The issue is, you're only seeing the "cream of the crop" lists and calling it a small sample size. I would wager the vast, vast majority of people placing in the top positions of the regionals events aren't bringing brand new untested lists to that event. They have play tested and tweaked and experimented in games leading up to the event and figured out what works for them. They then took a list that works for them and competed against a bunch of other people that took lists that worked for them. And the best players with the best lists and the best luck rose to the top of those events.

You're looking at the cap stone and calling the whole pyramid small. Somewhere along the long line things like APTs got filtered out. Yes they can be great in certain circumstances but those circumstances don't present themselves often enough to justify the cost.

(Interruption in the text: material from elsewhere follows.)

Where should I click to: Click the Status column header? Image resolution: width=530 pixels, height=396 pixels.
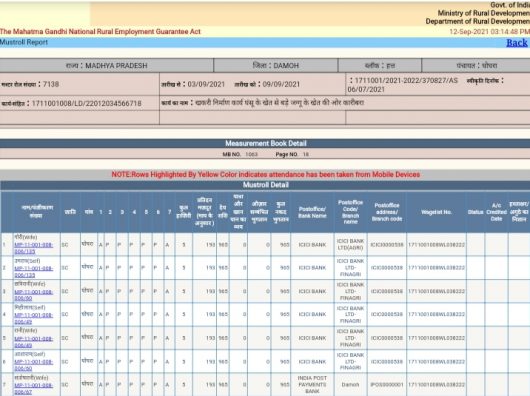pos(475,212)
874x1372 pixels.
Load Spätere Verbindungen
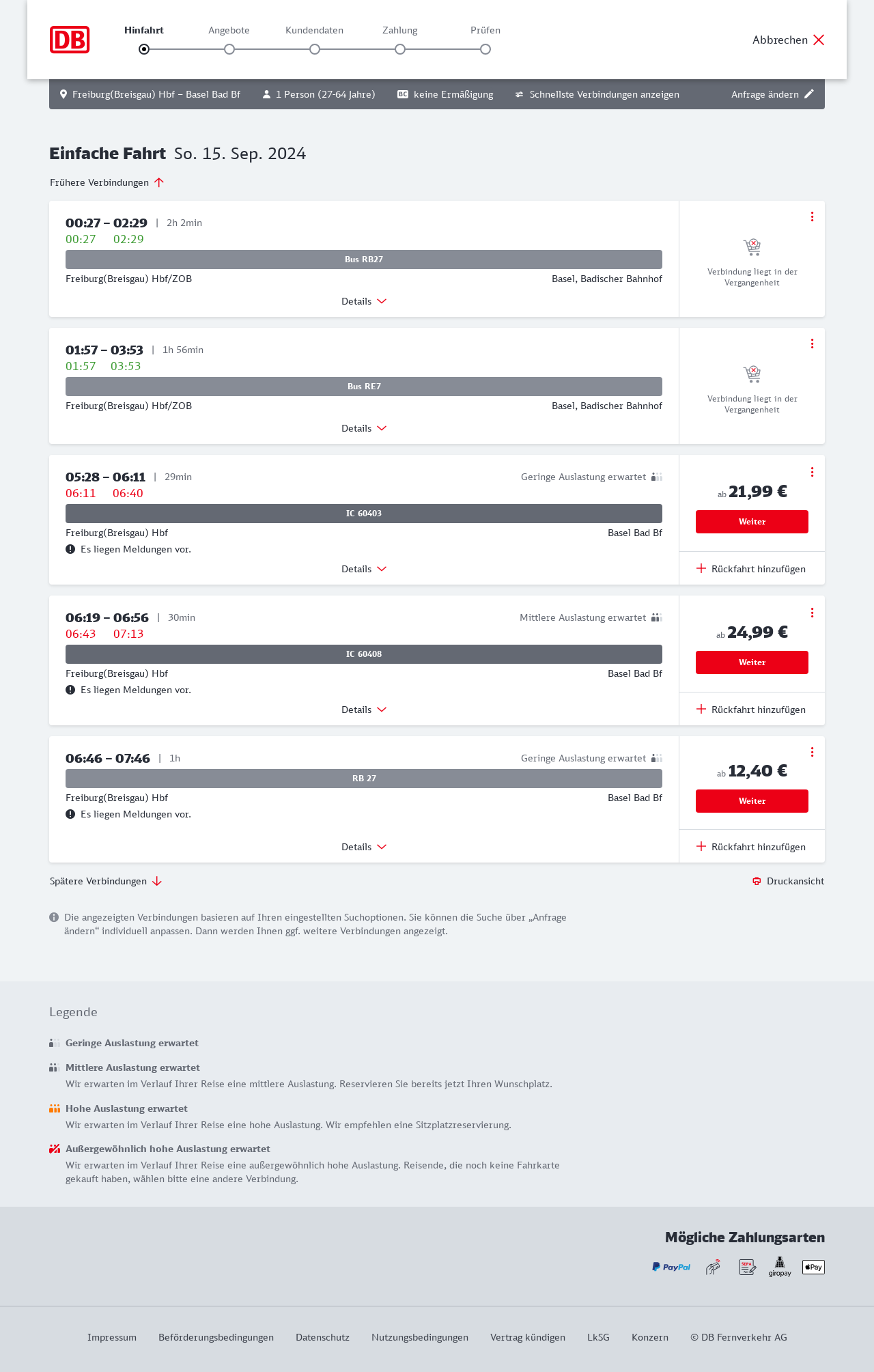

Is anyone else concerned that with all of the math talk we are losing sight that this is a game, we will all use the ships/upgrades we feel like, and try to make them work. Who cares if some computer says taking a TL at X range when you are rolling Y dice against Z defense dice is W% more efficient than taking a focus, if my gut tells me to take a focus I will take a focus as would most players. If we put to much emphasis on the statistics behind this game we might as well insert lists into a computer at the start of a tournament and have it spit out a projected winner and save ourselves the 5 hours that it would take to play all of the rounds.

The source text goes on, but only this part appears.